3. the synthetic method of high activity macrolide Ivorenolide B according to claim 1, it is characterised in that: institute The ratio between amount of substance of 9- decylenic acid described in step (1) and chiral alkynol is stated as 1:1, the dicyclohexylcarbodiimide and hand Property alkynol the ratio between the amount of substance be 2:1, the amount of the substance of the 4-dimethylaminopyridine is the amount of chiral alkynol substance 1%.

4. the synthetic method of high activity macrolide Ivorenolide B according to claim 1, it is characterised in that: institute State the general structure of (S) -1- amylene 4- alkynes -3- hydroxyl silicon ether in step (2) are as follows:Wherein: R2 is trimethyl One of silicon substrate, triethyl group silicon substrate, t-Butyldimethylsilyl or tert-butyl diphenyl silicon substrate.

5. the synthetic method of high activity macrolide Ivorenolide B according to claim 1, it is characterised in that: institute State the substance of CuCl in step (2) amount be chiral alcohol ester substance amount 20%, the amount of the substance of hydroxylamine hydrochloride is chiral alcohol The 2% of the amount of ester substance, the amount of the substance of (S) -1- amylene 4- alkynes -3- hydroxyl silicon ether are 1.1 times of amount of chiral alcohol ester substance, just The volumetric concentration of butylamine aqueous solution is 40%, and the molar ratio of the dosage volume of n-butylamine aqueous solution and chiral alcohol ester is 5.2mL/ mmol。

6. the synthetic method of high activity macrolide Ivorenolide B according to claim 1, it is characterised in that: institute The temperature for stating low-temp reaction in step (2) is -10 DEG C~5 DEG C.

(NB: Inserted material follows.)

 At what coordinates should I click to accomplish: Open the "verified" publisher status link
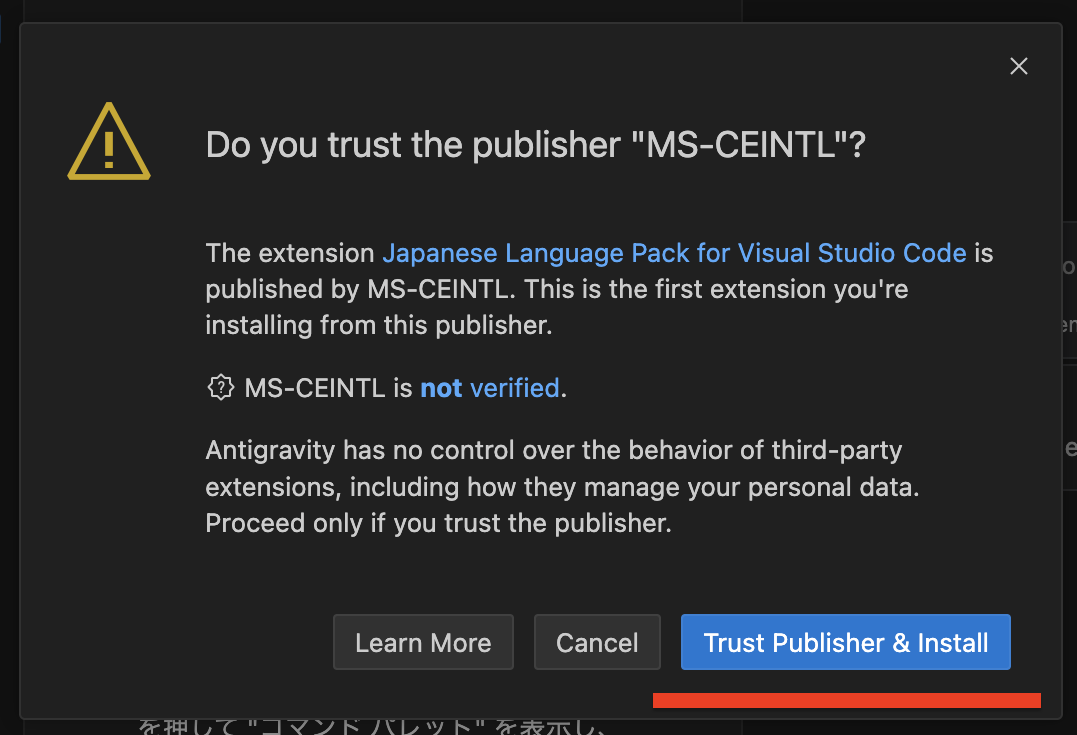coord(514,388)
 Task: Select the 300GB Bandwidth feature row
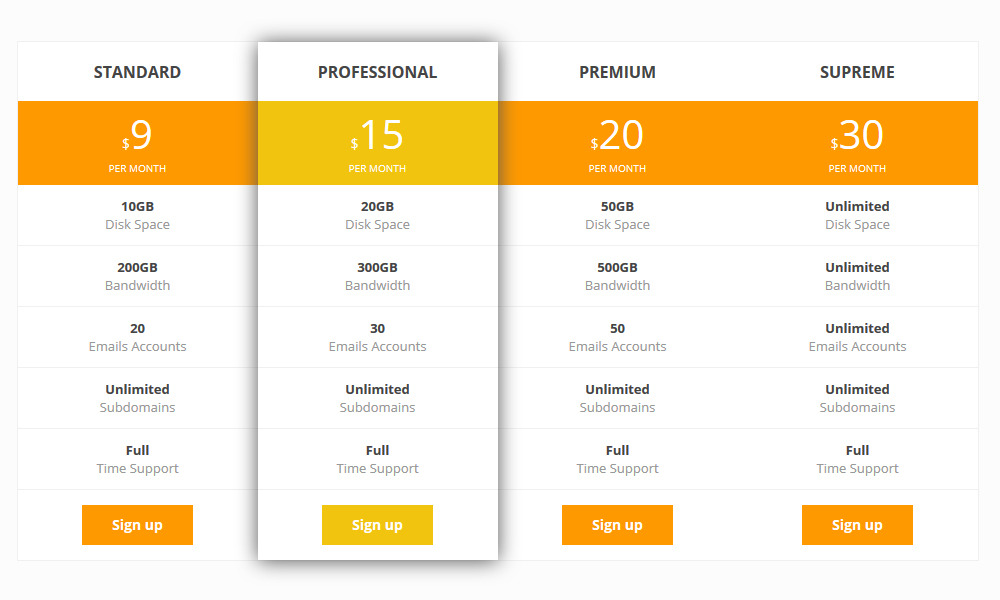coord(377,276)
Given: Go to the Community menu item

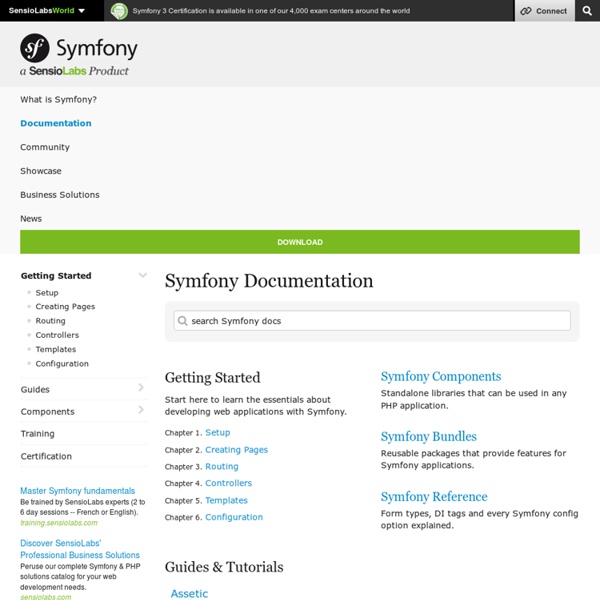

7. the synthetic method of high activity macrolide Ivorenolide B according to claim 1, it is characterised in that: institute Stating Grubbs catalyst in step (3) has such asOr's Structure, wherein R1, R2 are the substituent group on phenyl ring, and comprising monosubstituted, disubstituted and three substitutions, R1, R2 can be identical or not Together, group is hydrogen, methyl, ethyl, propyl, butyl, one of methoxy or ethoxy or a variety of；R3, R4, R5 can be identical Or it is different, group is hydrogen, methyl, ethyl, propyl, butyl, one of methoxy or ethoxy or a variety of.

8. the synthetic method of high activity macrolide Ivorenolide B according to claim 1, it is characterised in that: institute State the substance of Grubbs catalyst in step (3) amount be chiral diol ester substance amount 20%.

9. the synthetic method of high activity macrolide Ivorenolide B according to claim 1, it is characterised in that: institute The amount for stating the substance of tetrabutyl ammonium fluoride in step (4) is 2 times of amount of chiral macrolides, metachloroperbenzoic acid The amount of substance is 3 times of the amount of chiral macrolides.